### DIRECTIONS
Search the material and gather each line with "Given" in it.

### PROVIDED MATERIAL
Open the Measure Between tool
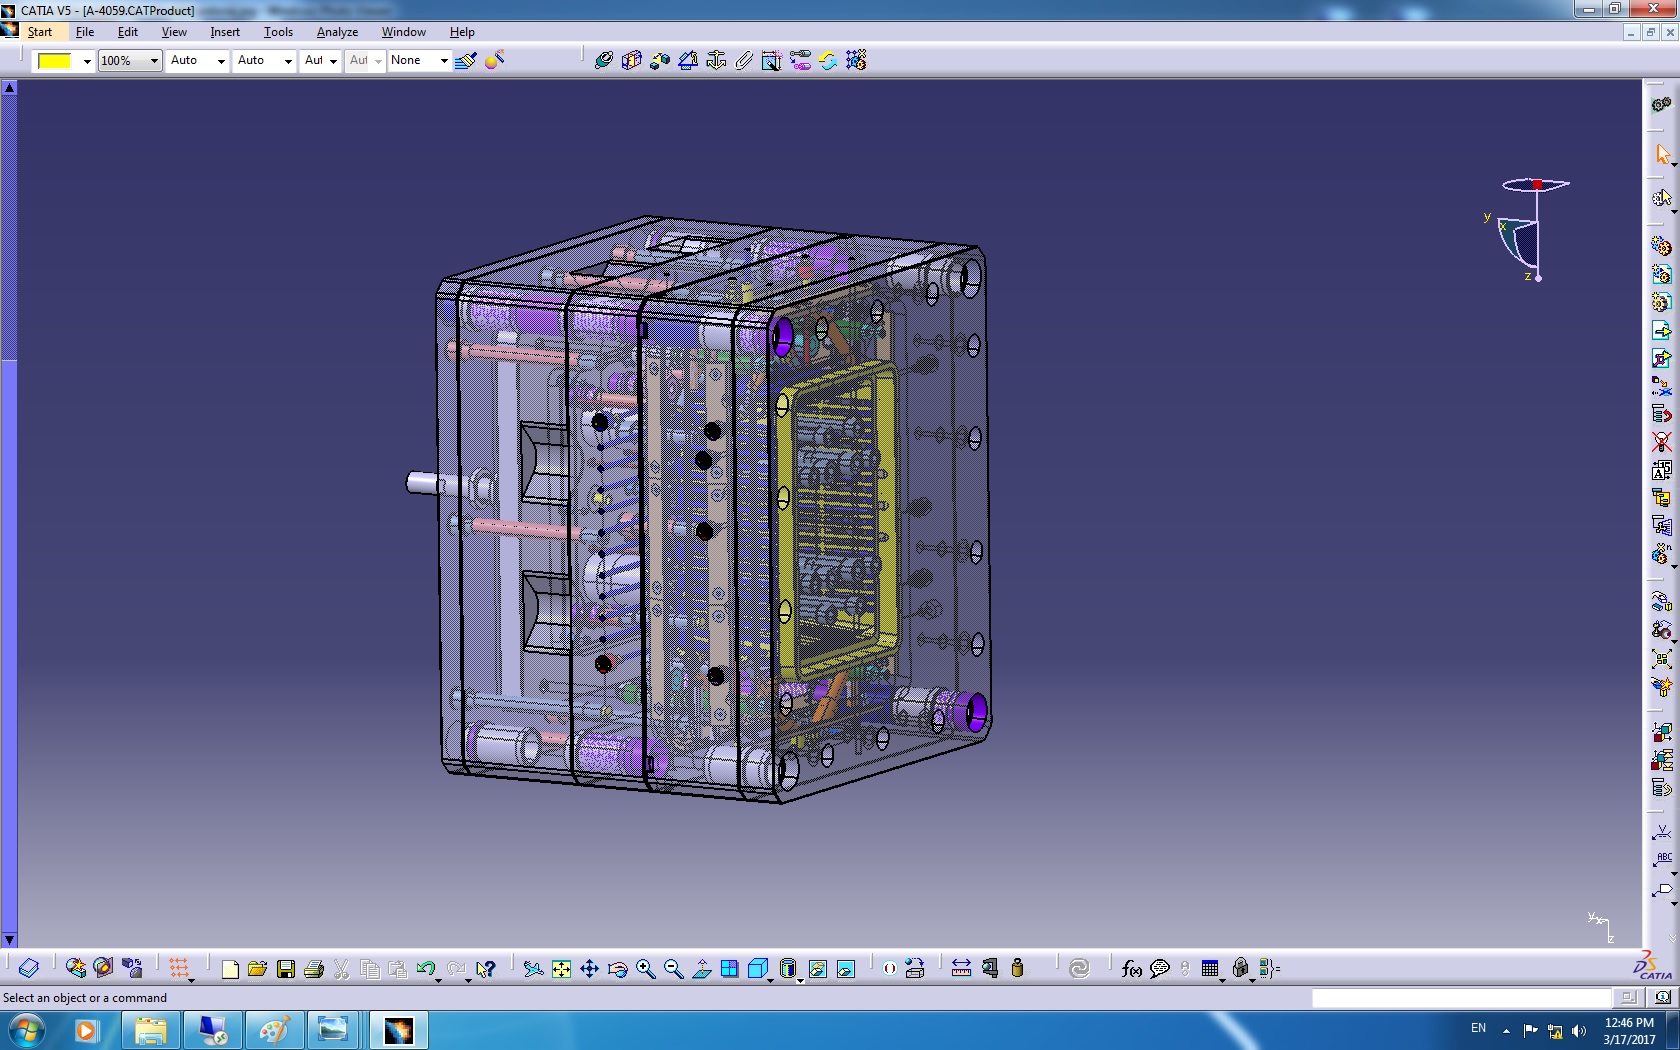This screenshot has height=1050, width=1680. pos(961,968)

--

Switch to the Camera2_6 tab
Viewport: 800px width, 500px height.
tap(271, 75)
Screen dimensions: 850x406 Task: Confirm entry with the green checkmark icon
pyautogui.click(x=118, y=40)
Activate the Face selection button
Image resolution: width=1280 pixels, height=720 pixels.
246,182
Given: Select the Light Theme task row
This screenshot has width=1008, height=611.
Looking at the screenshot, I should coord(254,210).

--

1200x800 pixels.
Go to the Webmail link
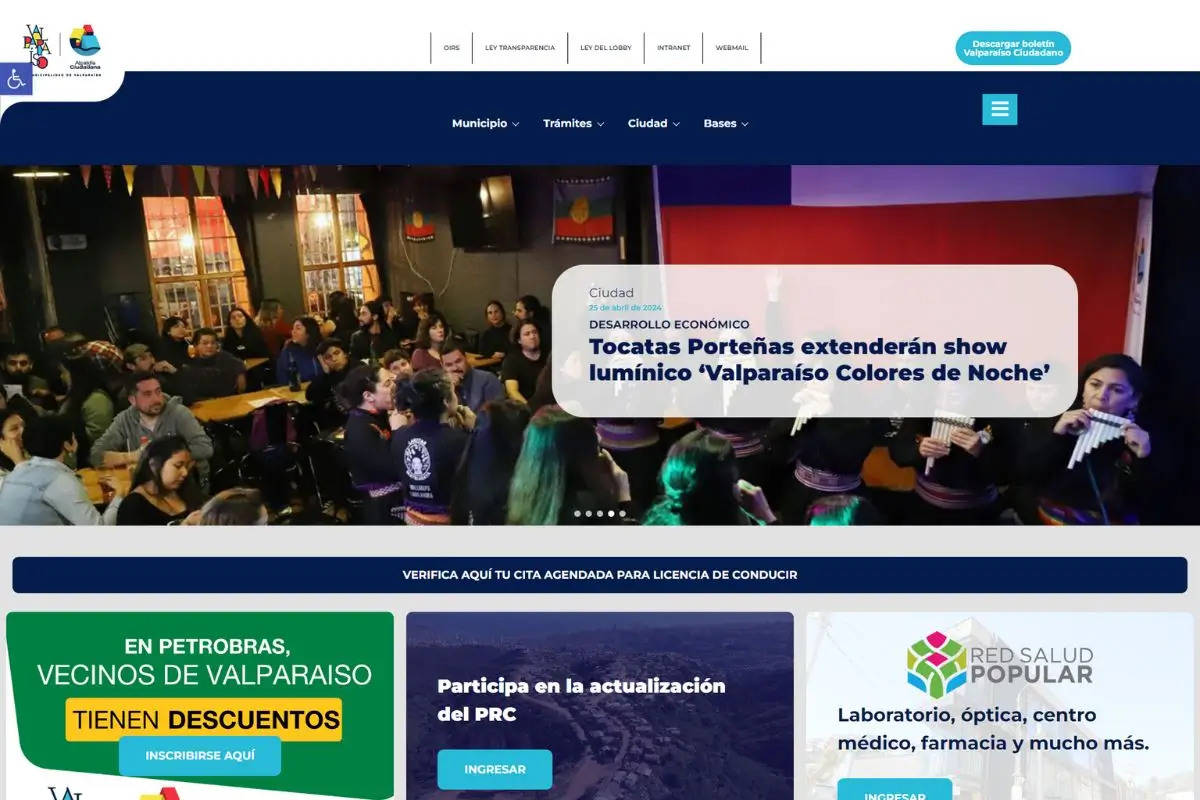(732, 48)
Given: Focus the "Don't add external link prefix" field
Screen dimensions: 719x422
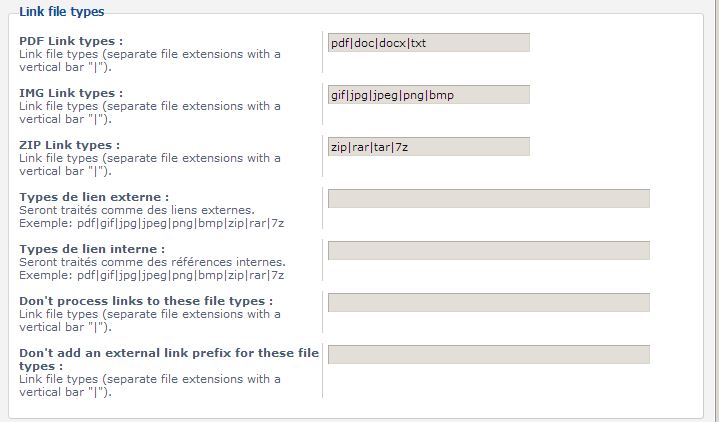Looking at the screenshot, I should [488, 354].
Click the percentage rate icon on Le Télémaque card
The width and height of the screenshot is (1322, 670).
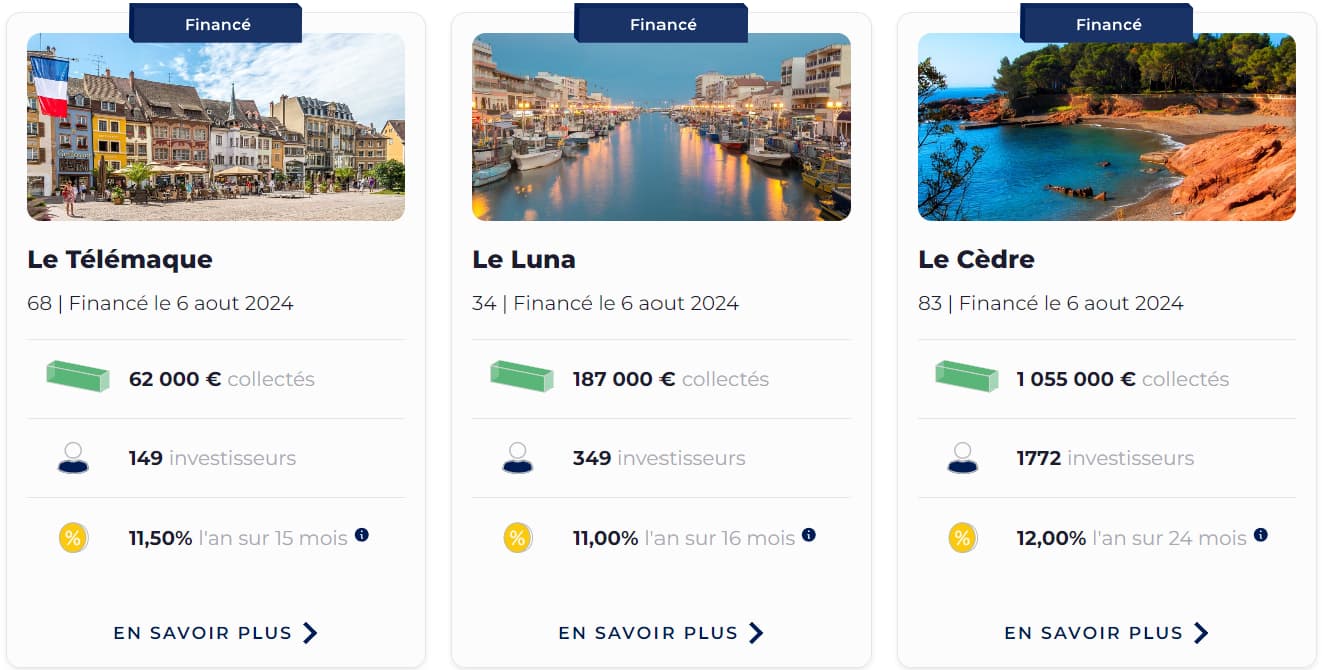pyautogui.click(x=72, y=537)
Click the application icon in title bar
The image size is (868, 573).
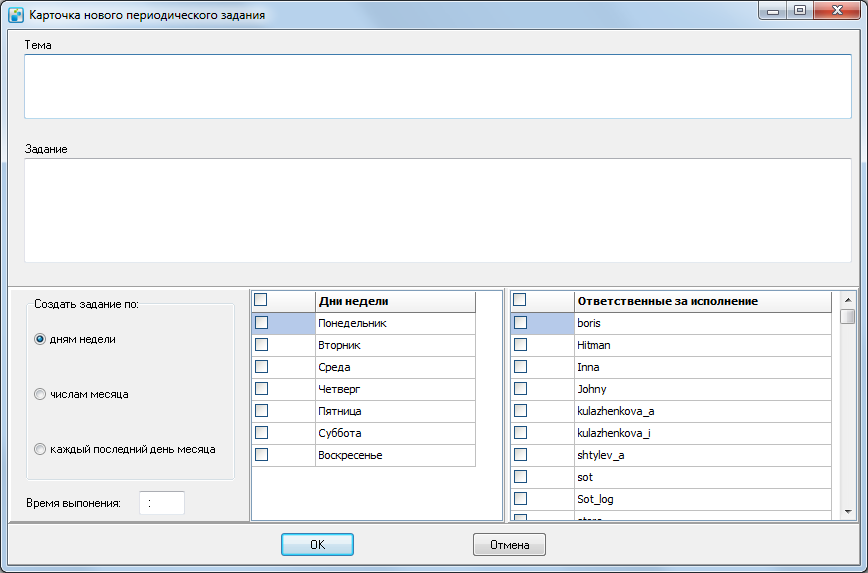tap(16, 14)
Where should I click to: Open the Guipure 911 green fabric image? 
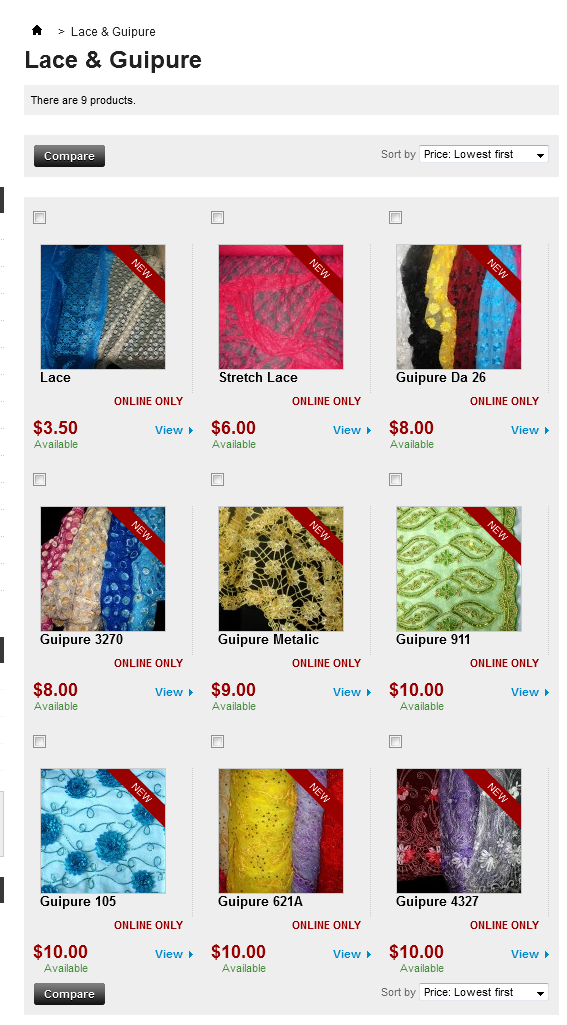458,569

### RESULT FOR THIS TASK
Given: Select the Light Theme task row
Given: Focus the "Don't add external link prefix" field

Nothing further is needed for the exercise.